- Stated exercise -
Reproduce all of the following data verbatim, keeping every line as it is.

─── Recorded data

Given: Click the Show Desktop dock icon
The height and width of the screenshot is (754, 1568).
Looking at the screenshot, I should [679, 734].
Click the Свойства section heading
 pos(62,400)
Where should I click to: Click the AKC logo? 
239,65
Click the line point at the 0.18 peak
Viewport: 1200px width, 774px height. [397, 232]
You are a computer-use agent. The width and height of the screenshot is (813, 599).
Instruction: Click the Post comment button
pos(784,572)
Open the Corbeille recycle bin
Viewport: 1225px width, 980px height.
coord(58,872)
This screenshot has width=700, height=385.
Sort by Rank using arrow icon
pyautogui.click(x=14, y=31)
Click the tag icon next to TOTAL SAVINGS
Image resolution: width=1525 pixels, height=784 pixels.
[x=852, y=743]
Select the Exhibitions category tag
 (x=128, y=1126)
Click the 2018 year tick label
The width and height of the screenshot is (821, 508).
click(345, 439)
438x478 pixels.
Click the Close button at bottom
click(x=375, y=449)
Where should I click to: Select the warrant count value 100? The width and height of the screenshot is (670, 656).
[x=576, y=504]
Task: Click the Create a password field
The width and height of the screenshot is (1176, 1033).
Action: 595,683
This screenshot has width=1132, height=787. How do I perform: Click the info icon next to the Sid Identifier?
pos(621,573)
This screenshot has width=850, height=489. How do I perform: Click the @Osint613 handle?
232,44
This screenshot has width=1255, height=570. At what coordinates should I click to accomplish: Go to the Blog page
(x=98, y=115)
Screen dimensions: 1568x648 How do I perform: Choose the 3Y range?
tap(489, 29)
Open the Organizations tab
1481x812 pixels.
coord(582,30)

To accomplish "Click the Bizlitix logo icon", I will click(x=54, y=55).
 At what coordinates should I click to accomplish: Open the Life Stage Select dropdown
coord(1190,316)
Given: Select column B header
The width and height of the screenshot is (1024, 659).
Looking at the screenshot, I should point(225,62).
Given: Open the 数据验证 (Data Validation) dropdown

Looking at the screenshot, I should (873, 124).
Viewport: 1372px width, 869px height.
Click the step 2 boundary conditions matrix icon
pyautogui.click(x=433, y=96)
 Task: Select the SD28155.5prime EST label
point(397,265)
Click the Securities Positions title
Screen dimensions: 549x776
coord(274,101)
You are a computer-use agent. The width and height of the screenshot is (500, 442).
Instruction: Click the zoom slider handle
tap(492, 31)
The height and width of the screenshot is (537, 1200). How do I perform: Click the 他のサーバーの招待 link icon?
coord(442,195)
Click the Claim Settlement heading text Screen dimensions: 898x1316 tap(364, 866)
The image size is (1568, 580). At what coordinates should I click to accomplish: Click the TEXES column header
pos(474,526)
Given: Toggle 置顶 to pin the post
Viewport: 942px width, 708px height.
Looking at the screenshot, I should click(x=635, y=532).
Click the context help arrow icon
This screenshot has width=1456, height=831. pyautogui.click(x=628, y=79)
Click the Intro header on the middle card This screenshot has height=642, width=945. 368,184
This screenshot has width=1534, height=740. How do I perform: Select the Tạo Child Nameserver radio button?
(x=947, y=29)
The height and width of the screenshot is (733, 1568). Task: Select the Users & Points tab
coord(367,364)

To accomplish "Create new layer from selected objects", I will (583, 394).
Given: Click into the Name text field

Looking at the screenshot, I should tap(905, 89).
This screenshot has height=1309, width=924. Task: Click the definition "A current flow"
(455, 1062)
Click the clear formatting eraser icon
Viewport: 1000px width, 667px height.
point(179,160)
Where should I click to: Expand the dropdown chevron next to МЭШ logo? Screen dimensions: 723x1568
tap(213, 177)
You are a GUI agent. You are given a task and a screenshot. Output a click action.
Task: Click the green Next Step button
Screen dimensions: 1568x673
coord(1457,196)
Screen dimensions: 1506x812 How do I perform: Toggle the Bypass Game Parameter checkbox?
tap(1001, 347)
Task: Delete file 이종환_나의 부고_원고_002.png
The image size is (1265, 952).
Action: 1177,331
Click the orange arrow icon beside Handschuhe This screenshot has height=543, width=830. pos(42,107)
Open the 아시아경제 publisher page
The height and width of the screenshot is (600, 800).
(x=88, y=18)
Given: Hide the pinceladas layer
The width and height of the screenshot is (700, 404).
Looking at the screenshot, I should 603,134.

──────

- Worked solution -
Given: Click the Show Desktop dock icon
The height and width of the screenshot is (754, 1568).
Looking at the screenshot, I should [679, 734].
Click the Свойства section heading
 pos(62,400)
Where should I click to: Click the AKC logo? 
239,65
Click the line point at the 0.18 peak
Viewport: 1200px width, 774px height. [397, 232]
You are a computer-use agent. The width and height of the screenshot is (813, 599).
Instruction: Click the Post comment button
pos(784,572)
Open the Corbeille recycle bin
Viewport: 1225px width, 980px height.
coord(58,872)
This screenshot has width=700, height=385.
Sort by Rank using arrow icon
pyautogui.click(x=14, y=31)
Click the tag icon next to TOTAL SAVINGS
Image resolution: width=1525 pixels, height=784 pixels.
[x=852, y=743]
Select the Exhibitions category tag
 (x=128, y=1126)
Click the 2018 year tick label
The width and height of the screenshot is (821, 508).
click(345, 439)
438x478 pixels.
Click the Close button at bottom
click(x=375, y=449)
Where should I click to: Select the warrant count value 100? The width and height of the screenshot is (670, 656).
[x=576, y=504]
Task: Click the Create a password field
The width and height of the screenshot is (1176, 1033).
Action: 595,683
This screenshot has width=1132, height=787. How do I perform: Click the info icon next to the Sid Identifier?
pos(621,573)
This screenshot has width=850, height=489. How do I perform: Click the @Osint613 handle?
232,44
This screenshot has width=1255, height=570. At what coordinates should I click to accomplish: Go to the Blog page
(x=98, y=115)
Screen dimensions: 1568x648 How do I perform: Choose the 3Y range?
tap(489, 29)
Open the Organizations tab
1481x812 pixels.
coord(582,30)

To accomplish "Click the Bizlitix logo icon", I will click(x=54, y=55).
 At what coordinates should I click to accomplish: Open the Life Stage Select dropdown
coord(1190,316)
Given: Select column B header
The width and height of the screenshot is (1024, 659).
Looking at the screenshot, I should point(225,62).
Given: Open the 数据验证 (Data Validation) dropdown

Looking at the screenshot, I should (873, 124).
Viewport: 1372px width, 869px height.
Click the step 2 boundary conditions matrix icon
pyautogui.click(x=433, y=96)
 Task: Select the SD28155.5prime EST label
point(397,265)
Click the Securities Positions title
Screen dimensions: 549x776
coord(274,101)
You are a computer-use agent. The width and height of the screenshot is (500, 442).
Instruction: Click the zoom slider handle
tap(492, 31)
The height and width of the screenshot is (537, 1200). How do I perform: Click the 他のサーバーの招待 link icon?
coord(442,195)
Click the Claim Settlement heading text Screen dimensions: 898x1316 tap(364, 866)
The image size is (1568, 580). At what coordinates should I click to accomplish: Click the TEXES column header
pos(474,526)
Given: Toggle 置顶 to pin the post
Viewport: 942px width, 708px height.
Looking at the screenshot, I should click(x=635, y=532).
Click the context help arrow icon
This screenshot has width=1456, height=831. pyautogui.click(x=628, y=79)
Click the Intro header on the middle card This screenshot has height=642, width=945. 368,184
This screenshot has width=1534, height=740. How do I perform: Select the Tạo Child Nameserver radio button?
(x=947, y=29)
The height and width of the screenshot is (733, 1568). Task: Select the Users & Points tab
coord(367,364)

To accomplish "Create new layer from selected objects", I will (583, 394).
Given: Click into the Name text field

Looking at the screenshot, I should tap(905, 89).
This screenshot has height=1309, width=924. Task: Click the definition "A current flow"
(455, 1062)
Click the clear formatting eraser icon
Viewport: 1000px width, 667px height.
point(179,160)
Where should I click to: Expand the dropdown chevron next to МЭШ logo? Screen dimensions: 723x1568
tap(213, 177)
You are a GUI agent. You are given a task and a screenshot. Output a click action.
Task: Click the green Next Step button
Screen dimensions: 1568x673
coord(1457,196)
Screen dimensions: 1506x812 How do I perform: Toggle the Bypass Game Parameter checkbox?
tap(1001, 347)
Task: Delete file 이종환_나의 부고_원고_002.png
The image size is (1265, 952).
Action: 1177,331
Click the orange arrow icon beside Handschuhe This screenshot has height=543, width=830. pos(42,107)
Open the 아시아경제 publisher page
The height and width of the screenshot is (600, 800).
(x=88, y=18)
Given: Hide the pinceladas layer
The width and height of the screenshot is (700, 404).
Looking at the screenshot, I should 603,134.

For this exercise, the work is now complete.